What is Surface Profilometry?

Surface profilometry is a measurement method used to measure the topography of a surface. Surface profilometry involves measuring the topography of the sample's surface with a range of methods including contact microscopy, optical microscopy, and confocal microscopy. The AFM, a descendant of the profilometer, is a recent development in metrology and represents a step forward in surface topography. AFM uses nanoscale physical forces to determine the surface topography of a sample.

Contact Profilometry

Among the many applications of surface profilometry, the contact measurement method is the most popular. It uses a diamond-tipped stylus to measure surface topography and texture. The measurements are often made after the films have been spin-coated or magnetron sputtered. Depth profiling, which is also commonly performed with profilometers, uses these height measurements to characterize surfaces.

Optical Profilometry

The basic principle of optical profilometry for surface measurement is that the light used to illuminate the specimen must be parallel to the sample's axis.

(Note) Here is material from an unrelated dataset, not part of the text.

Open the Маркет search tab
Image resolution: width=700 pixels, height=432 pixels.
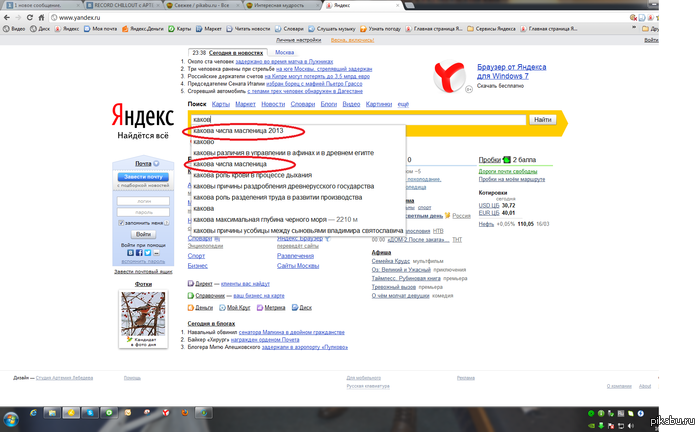click(245, 104)
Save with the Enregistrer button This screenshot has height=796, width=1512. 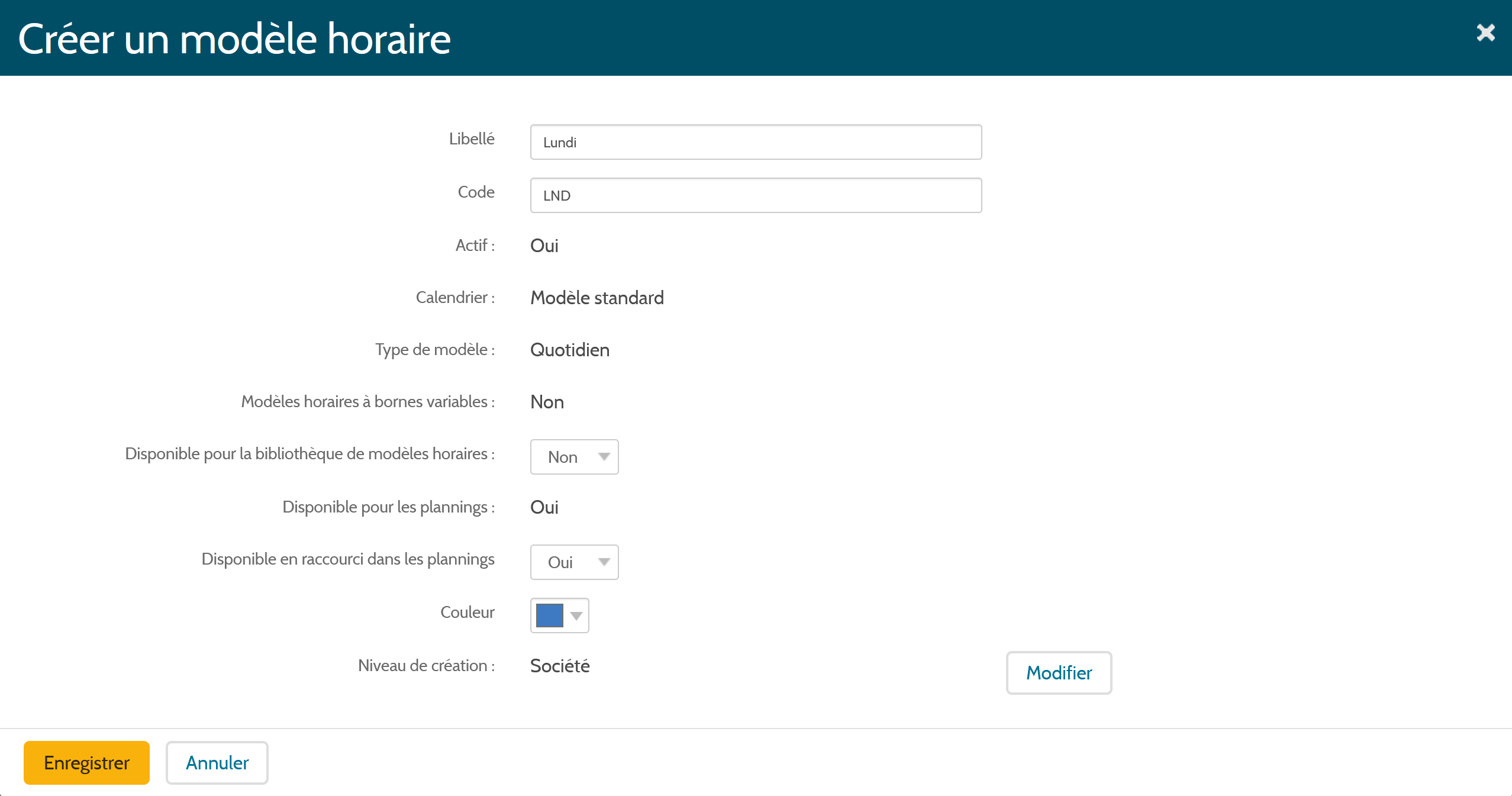pyautogui.click(x=86, y=763)
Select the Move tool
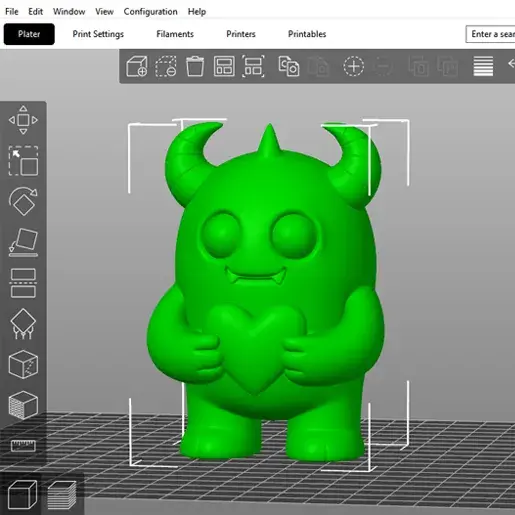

Optical measurements are not possible when the light is highly angled. Filtering is needed to remove non-linear, macro shapes, and the distance between the sample and the objective lens must be short enough to bring the surface angle into focus. However, even in these conditions, it is difficult to determine the angular distribution of the sample due to the closeness of the optics.

Diamond Stylus Profilometry

Diagonal and vertical surface variation measurements are obtained using diamond stylus profilometry. The technique requires a stylus with a tip that is moved vertically over a sample while lateral movements are performed with a diamond shim. Stylus profilometry allows the measurement of a wide range of surface characteristics, from surface roughness to the size of feature sizes. A typical profilometer can measure surface features and variations as small as one micrometer in height. The measurement process is controlled by the sampling rate and the scan speed.